Over 50M rows — Consider the same chunked approach but with resumability: instead of truncating on every run, check the last loaded cursor position and resume from there. This turns a potentially hour-long full reload into a quick catch-up after a failure.

Production Configuration Recommendations

Based on running these pipelines across dozens of tables in a high-traffic environment, here are the settings I've converged on:

Batch size: 50,000–500,000 rows. Smaller batches mean more round-trips but lower memory. Larger batches are more efficient but increase the blast radius of a failure. I typically use 200K–500K depending on column count and average row width.

Sleep interval: 0.2–0.5 seconds.
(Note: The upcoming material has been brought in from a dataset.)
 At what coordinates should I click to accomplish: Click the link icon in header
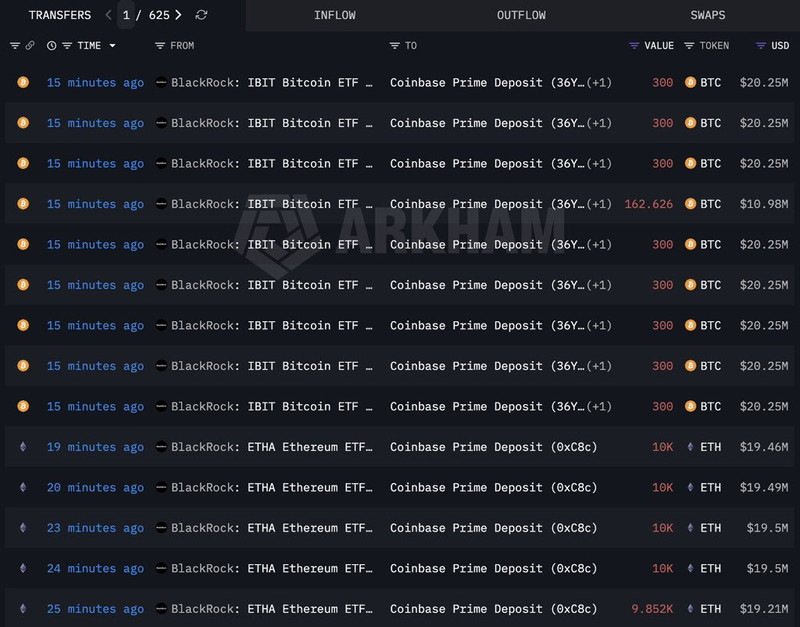pyautogui.click(x=30, y=46)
This gives the source database a brief window to process other queries between extraction batches. During off-peak hours, you can reduce this to near-zero. During peak, increase it.

Timeout settings: Set net_read_timeout and net_write_timeout generously (300+ seconds) to prevent the database from killing your connection during large batch reads.

Analytics warehouse insert strategy: Use your warehouse client's batch insert method. Avoid row-by-row inserts (massive overhead) and avoid single multi-million-row inserts (memory spike and potential timeout).

Summary

Building reliable data replication between a relational database and an analytics warehouse isn't about choosing the fanciest tool — it's about understanding the pressure points on each system and designing around them. Chunked short-lived queries protect the source database from both connection pressure and MVCC overhead. Single-block read-write loops protect your orchestrator from memory exhaustion. Explicit null handling protects the analytics warehouse from type mismatches. And proper observability protects you from silent failures.

These patterns handle everything from 50K-row reference tables to multi-million-row transactional tables with the same codebase and configuration-driven approach. No CDC infrastructure, no binlog parsing, no read replicas — just well-designed queries against a single database instance.

The best pipeline isn't the cleverest one. It's the one that runs every day without waking anyone up.